Using Rest Periods Strategically
Beyond the basic "rest longer for strength" guidance, there are strategic applications worth knowing:
Superset efficiency: Some programs pair non-competing muscle groups in supersets (e.g., bench press followed by rows) to reduce total session time without compromising either exercise's performance. When done correctly, you're "resting" each muscle group while training the other. Apps that support superset logging help manage these pairings. Progressive rest reduction as an overload variable: One way to make a program harder without adding weight is to progressively reduce rest periods. Doing 3 sets of 10 with 2-minute rests is harder than the same work with 3-minute rests. Some periodization models use this deliberately. Rest period monitoring as a fatigue indicator: If you need to extend your rest periods beyond your prescribed time to hit your prescribed reps, you're carrying more fatigue than the program assumes. This is a signal worth logging — it might indicate insufficient sleep, too-high training frequency, or inadequate nutrition. Warm-up set rests: Rest periods between warm-up sets do not need to match working set rest periods. One to two minutes between warm-up sets is sufficient for most exercises, since you're not producing significant fatigue. Extending these unnecessarily just makes sessions longer. Gladiator Lift logs your actual rest periods (not just what was prescribed) so you can see over time whether you're consistently taking longer rests than planned.

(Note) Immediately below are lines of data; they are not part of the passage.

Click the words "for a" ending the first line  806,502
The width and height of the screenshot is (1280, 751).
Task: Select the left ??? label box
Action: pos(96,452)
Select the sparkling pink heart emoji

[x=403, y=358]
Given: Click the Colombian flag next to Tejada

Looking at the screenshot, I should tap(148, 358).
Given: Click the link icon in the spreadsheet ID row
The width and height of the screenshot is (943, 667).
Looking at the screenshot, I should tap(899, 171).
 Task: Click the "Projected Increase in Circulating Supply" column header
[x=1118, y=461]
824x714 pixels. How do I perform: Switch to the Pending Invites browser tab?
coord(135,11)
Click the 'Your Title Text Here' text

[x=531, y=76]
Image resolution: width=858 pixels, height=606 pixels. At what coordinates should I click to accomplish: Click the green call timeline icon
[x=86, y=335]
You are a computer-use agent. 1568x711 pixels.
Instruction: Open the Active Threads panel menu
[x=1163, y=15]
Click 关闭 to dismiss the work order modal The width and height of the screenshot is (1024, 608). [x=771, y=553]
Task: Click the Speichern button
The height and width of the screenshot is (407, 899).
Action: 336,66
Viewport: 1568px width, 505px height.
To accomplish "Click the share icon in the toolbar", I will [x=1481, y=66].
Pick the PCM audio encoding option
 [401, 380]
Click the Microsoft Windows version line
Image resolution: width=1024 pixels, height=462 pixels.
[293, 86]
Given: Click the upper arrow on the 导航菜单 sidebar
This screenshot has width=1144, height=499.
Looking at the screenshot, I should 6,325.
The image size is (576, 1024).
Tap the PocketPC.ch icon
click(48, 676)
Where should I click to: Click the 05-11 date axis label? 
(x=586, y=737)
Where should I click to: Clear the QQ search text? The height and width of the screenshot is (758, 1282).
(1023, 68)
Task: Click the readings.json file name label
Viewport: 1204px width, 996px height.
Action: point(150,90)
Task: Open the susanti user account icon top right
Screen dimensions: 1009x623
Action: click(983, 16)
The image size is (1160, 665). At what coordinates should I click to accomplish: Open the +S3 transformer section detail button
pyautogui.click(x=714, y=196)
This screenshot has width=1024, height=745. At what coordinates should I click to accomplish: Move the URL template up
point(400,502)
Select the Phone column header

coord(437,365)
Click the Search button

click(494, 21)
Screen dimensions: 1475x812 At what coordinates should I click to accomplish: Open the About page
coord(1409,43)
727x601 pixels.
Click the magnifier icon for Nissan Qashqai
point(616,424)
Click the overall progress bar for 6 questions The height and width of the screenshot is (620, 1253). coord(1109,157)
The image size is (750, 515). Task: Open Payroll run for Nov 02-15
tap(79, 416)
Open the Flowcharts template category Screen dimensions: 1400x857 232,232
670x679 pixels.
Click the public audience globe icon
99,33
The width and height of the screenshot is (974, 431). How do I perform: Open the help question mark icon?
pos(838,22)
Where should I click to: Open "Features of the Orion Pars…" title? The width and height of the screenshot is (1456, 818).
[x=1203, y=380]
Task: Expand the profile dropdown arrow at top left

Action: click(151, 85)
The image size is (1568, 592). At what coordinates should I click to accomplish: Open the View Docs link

If you are, that's diagnostic — it suggests your programming load is higher than your recovery supports, or that nutrition/sleep are falling short.Rest periods are boring. No one's motivation speech includes the words "and then I rested for exactly 4 minutes." But the discipline of managing rest intervals correctly is one of the highest-leverage technical adjustments most intermediate lifters can make. Get it right, and every session becomes more productive. Get it wrong consistently, and you're leaving a significant fraction of your potential progress behind.
The good news: with an app like Gladiator Lift handling it automatically, there's nothing left to manage. You log the set, the timer starts, the app tells you when to go. That's the system working the way it should.